Cech uses the VAST AI OS to deliver both high-performance scratch and quality-of-service (QoS) data services, accommodating the distinct I/O demands of traditional modeling and simulation alongside AI-intensive workflows. Sustaining utilization of GPU-accelerated systems at this scale requires an architecture designed to deliver consistent throughput and service differentiation under highly mixed workloads.

In itself, Cech provides 5.76 petaflop/s FP64 computing power for simulation and 1.44 exaflop/s NVFP4, making it a powerful AI system that will be used to support the Genesis Mission, the DOE's AI initiative, after this initial development period.

"It's amazing to see the systems progress that's been made in recent years," said Dosanjh. "A single cabinet of NVIDIA Grace-Blackwell nodes has as much FP64 computing capability as twice the entire Edison system, NERSC's flagship system from 2014 through 2019, which filled the entire data-center floor."

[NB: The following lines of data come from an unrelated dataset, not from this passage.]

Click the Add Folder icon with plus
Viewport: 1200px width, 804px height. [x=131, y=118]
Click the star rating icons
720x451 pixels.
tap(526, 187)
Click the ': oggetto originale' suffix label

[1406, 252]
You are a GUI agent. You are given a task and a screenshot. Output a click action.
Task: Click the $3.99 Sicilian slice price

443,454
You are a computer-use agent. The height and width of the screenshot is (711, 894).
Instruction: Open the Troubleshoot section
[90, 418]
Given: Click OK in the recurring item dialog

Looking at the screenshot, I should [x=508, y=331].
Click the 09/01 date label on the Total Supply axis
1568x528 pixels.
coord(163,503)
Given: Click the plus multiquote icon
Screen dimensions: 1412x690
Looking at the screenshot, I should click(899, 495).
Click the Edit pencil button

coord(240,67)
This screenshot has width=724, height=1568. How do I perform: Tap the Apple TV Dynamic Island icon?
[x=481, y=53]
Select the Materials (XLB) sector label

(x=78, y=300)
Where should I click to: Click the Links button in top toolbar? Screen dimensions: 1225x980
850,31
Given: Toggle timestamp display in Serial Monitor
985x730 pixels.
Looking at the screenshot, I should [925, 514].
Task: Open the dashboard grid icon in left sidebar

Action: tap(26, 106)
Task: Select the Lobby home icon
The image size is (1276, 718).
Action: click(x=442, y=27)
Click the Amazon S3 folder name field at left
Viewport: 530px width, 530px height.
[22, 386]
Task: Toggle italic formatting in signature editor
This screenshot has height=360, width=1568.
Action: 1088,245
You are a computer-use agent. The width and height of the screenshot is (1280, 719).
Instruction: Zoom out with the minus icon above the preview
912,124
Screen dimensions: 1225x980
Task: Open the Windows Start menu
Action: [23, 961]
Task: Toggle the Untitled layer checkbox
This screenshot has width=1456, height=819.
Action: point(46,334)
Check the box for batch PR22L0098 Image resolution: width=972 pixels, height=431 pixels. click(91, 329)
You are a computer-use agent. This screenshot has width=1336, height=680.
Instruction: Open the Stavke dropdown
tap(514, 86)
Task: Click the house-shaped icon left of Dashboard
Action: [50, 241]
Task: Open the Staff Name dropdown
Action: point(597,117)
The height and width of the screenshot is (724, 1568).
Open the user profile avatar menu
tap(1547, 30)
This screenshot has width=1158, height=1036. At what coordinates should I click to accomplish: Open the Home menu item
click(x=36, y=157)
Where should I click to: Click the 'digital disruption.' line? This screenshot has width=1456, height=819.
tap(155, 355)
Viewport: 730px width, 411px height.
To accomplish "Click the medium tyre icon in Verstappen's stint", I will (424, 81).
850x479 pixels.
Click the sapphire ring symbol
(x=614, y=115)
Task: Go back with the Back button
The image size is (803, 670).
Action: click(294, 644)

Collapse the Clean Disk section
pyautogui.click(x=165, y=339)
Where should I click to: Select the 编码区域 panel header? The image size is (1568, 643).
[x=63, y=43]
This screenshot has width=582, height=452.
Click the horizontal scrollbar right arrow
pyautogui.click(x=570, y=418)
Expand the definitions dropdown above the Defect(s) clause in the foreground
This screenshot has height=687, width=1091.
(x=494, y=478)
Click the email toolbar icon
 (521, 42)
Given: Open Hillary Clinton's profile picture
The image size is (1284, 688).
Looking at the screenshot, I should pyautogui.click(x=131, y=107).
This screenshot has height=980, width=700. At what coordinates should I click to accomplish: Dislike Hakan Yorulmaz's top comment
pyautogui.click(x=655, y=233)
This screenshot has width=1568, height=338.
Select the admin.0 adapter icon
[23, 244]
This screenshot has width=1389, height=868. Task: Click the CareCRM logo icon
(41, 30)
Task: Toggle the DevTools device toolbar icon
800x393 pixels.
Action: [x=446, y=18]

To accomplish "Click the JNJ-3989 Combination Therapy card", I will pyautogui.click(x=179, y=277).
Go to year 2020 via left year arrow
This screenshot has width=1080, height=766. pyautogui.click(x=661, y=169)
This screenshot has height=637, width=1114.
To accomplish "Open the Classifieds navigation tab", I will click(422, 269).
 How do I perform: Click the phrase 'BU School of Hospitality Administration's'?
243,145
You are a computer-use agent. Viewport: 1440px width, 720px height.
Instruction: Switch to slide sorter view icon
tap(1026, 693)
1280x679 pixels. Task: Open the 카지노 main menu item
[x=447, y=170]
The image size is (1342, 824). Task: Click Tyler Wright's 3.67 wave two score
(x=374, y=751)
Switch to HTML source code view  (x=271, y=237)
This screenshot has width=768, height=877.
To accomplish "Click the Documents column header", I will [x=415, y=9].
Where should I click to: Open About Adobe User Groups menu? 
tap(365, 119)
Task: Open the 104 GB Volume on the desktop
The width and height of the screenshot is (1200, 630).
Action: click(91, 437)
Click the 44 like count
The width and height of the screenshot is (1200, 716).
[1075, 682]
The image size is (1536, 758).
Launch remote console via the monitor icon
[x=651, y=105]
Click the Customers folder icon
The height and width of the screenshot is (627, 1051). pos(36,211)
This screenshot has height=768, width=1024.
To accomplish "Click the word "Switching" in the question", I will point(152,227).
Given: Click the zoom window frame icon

In addition to the new hardware, NERSC staff will use the EAS period for benchmarking and to test a slew of new software systems for Doudna. This includes the complex modular software stack based on Omnia and OpenCHAMI needed to orchestrate and manage a supercomputer and its user software environment. NERSC and Dell will use Cech to collaborate on monitoring, telemetry, and alerting software infrastructure for Doudna and future systems. Cech will also be used to identify the best ways to make decades of data stored on NERSC's Community File System and HPSS archive available on Doudna, and to connect to external resources through ESnet, DOE's dedicated network for science.

All together, these test processes are key to a successful deployment, paving the way for Doudna just as Thomas Cech's research paved the way for Jennifer Doudna's. And when Doudna arrives, NERSC will be ready.

"Getting Cech in the data center now is essential to ensure the successful deployment of Doudna coming up at the end of the year," said Thomas. "Since the priority is for NERSC and Dell to learn from the EAS process, there isn't an immediate opportunity for users to get on the system. We hope users appreciate this period of intense preparation that will make deployment of Doudna as smooth as possible and make it a useful tool in the future as it supports the Genesis Mission and other groundbreaking research."